For hash functions, comptime-support can indeed be an important thing to have.
That leaves us with either dynamic dispatch (which doesn't match the rest, and the plan to eventually do it), or, as you pointed out, a way to check if the function is called at comptime or not.
Doing this, even with a hack as a starter, sounds like a much better route that duplicating every function to have a comptine variant.
pub fn isComptime() bool {
var t = true;
var a: u8 = 0;
var b: u16 = 0;
const x = if (t) a else b;
return @TypeOf(x) == u8;
}
That's a nice trick!
CMake Error: The following variables are used in this project, but they are set to NOTFOUND. Please set them or make sure they are set and tested correctly in the CMake files: ZSTD
Hmm not sure what's up with the CI failures - I don't understand why this would be happening in this branch but not master branch.
Are you sure this is rebased against master branch?
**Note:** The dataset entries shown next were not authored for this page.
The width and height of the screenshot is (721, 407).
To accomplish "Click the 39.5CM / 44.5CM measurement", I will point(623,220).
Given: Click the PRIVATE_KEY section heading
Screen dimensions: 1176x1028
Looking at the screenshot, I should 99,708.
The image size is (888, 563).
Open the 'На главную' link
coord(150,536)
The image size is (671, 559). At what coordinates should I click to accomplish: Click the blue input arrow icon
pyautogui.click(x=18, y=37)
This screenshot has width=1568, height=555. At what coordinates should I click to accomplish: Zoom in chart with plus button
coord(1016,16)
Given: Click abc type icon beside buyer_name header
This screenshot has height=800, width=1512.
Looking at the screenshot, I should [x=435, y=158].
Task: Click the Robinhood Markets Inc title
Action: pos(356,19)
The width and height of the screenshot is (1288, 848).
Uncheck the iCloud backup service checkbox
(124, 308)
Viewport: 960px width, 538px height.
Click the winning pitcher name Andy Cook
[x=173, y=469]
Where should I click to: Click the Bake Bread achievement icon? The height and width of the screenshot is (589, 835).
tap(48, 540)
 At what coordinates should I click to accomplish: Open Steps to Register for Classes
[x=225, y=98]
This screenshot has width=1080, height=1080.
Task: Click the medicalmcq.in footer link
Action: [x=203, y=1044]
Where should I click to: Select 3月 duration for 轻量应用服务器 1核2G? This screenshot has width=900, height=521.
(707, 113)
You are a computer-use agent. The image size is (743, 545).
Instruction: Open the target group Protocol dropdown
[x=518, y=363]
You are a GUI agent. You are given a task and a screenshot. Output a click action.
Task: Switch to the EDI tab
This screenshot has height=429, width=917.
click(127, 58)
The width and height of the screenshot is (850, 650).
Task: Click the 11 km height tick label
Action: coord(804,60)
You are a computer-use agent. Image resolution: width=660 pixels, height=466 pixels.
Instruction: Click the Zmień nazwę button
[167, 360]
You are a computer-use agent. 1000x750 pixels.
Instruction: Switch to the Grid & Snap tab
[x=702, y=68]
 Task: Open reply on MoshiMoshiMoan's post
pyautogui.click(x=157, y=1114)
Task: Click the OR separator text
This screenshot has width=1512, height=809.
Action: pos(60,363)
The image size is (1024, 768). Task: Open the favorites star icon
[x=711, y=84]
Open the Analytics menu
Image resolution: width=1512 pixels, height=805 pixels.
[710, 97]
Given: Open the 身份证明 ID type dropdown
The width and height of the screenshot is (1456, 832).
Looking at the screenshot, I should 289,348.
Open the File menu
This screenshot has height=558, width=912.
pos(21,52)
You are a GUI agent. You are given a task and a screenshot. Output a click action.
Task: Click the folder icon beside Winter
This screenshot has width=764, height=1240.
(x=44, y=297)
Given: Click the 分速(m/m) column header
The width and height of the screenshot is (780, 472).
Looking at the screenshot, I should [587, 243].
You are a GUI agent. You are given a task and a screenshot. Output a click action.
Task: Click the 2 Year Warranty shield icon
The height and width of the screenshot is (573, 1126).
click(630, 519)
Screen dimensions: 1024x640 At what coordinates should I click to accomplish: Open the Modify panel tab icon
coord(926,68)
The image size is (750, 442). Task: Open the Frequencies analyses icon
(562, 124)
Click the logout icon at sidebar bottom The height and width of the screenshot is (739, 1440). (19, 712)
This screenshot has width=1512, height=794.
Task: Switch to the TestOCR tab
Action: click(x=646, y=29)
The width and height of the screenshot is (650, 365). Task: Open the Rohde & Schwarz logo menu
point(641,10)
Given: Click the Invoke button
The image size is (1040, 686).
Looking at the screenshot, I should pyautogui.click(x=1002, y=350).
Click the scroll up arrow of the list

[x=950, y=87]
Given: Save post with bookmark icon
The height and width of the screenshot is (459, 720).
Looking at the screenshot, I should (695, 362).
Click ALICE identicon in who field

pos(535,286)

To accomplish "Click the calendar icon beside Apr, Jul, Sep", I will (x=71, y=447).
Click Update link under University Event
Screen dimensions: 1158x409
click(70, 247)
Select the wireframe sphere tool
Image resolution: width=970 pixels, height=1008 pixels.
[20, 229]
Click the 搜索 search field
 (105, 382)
In master branch I see this:
-- The C compiler identification is Clang 15.0.3
-- The CXX compiler identification is Clang 15.0.3
However in this CI run I see this:
-- The C compiler identification is Clang 15.0.0
-- The CXX compiler identification is Clang 15.0.0
Possibly indicating an old tarball.
Are you sure this is rebased against master branch?
Oops, I thought CI merged the PR branch into master automatically, but I see now that this doesn't apply changes to the CI script itself.
Just pushed a proper rebase - should be ready for review/merge assuming it passes.
Re: the CI failures, I think
!isComptime() and comptime std.Target.x86.featureSetHas(builtin.cpu.features, .sha)
has to be changed to
comptime std.Target.x86.featureSetHas(builtin.cpu.features, .sha) and !isComptime()
See #6768 for more details.
Once we get rid of stage1, we can make featureSetHas
inline
and then that comptime
keyword can go away.
Thanks for the review! Yep, #6768 took me by surprise.
Should be all fixed up now :+1:
Doesn't this make it impossible to do sha256 at comptime?
Good point, I hadn't thought of that. Yeah, it breaks comptime evaluation for SHA-256.
Without #868 (or a related hack), the only way to fix that is to create a separate comptime method that users call at comptime. That means it's viral, too: Any function that calls SHA-256 must split into a comptime and runtime version, as well as their callers and so on.
I don't think it's necessary to add another comptime method. I made some changes like below and run
zig test lib/std/std.zig --zig-lib-dir lib
The tests built and passed. The hash functions should already support running at comptile time, no need to add another one, am I right?